- _Directions for this task_:
Using the word "Toggle" as the filter, copy each matching line from the records.

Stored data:
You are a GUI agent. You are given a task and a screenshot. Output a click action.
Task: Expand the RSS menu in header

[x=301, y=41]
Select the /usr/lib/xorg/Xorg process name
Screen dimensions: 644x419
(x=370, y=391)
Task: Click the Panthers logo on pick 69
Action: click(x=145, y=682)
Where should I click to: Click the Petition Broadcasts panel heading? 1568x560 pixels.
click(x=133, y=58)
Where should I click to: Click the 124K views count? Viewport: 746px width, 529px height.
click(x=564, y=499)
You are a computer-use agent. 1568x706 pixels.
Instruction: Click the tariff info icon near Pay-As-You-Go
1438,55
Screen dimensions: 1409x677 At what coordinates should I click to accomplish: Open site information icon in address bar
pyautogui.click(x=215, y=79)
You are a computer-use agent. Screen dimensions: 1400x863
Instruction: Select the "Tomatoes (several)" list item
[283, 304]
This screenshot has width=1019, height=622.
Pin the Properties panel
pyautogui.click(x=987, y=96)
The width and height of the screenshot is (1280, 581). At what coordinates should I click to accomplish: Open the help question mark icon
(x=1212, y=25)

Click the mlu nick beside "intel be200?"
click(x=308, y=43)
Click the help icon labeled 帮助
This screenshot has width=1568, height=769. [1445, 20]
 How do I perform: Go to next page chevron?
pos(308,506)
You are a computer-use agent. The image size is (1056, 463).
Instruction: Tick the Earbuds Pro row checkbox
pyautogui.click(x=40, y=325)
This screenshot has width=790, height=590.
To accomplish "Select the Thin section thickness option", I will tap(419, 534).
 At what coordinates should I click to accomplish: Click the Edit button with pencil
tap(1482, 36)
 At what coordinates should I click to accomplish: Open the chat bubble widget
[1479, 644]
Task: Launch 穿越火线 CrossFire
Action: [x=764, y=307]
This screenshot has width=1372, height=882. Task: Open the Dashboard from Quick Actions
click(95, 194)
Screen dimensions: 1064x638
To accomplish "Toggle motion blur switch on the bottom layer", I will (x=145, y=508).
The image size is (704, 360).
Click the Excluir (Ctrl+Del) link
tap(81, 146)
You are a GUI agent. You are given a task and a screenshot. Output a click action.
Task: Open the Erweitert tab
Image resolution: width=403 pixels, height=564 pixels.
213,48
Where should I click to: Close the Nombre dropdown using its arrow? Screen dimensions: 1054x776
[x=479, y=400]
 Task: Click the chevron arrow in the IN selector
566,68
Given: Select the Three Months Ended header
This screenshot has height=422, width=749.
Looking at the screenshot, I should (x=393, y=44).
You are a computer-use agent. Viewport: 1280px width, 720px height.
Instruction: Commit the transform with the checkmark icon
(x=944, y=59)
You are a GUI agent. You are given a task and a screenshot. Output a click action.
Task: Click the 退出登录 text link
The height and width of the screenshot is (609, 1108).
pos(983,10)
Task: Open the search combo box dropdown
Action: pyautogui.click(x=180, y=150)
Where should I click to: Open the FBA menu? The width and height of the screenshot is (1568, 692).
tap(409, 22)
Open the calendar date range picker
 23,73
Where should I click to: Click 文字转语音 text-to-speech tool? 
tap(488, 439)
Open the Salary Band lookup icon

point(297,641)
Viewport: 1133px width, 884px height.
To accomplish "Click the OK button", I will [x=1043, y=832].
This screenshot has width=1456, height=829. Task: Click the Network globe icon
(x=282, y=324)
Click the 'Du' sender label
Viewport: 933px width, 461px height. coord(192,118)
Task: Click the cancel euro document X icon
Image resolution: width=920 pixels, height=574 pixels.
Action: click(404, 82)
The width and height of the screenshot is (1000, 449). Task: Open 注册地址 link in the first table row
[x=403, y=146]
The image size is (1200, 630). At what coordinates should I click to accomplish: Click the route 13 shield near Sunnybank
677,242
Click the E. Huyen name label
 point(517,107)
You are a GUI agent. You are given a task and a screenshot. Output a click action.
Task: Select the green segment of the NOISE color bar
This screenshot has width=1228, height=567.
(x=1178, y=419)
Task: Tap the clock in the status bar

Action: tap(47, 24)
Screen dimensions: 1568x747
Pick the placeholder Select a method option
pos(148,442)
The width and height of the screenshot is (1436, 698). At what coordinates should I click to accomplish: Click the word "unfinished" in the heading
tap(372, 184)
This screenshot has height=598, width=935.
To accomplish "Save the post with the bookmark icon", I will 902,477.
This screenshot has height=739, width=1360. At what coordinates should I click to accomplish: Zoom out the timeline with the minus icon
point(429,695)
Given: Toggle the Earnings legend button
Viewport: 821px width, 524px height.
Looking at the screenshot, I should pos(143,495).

- _Exercise answer_:
To accomplish "Toggle motion blur switch on the bottom layer", I will (x=145, y=508).
Given: Toggle the Earnings legend button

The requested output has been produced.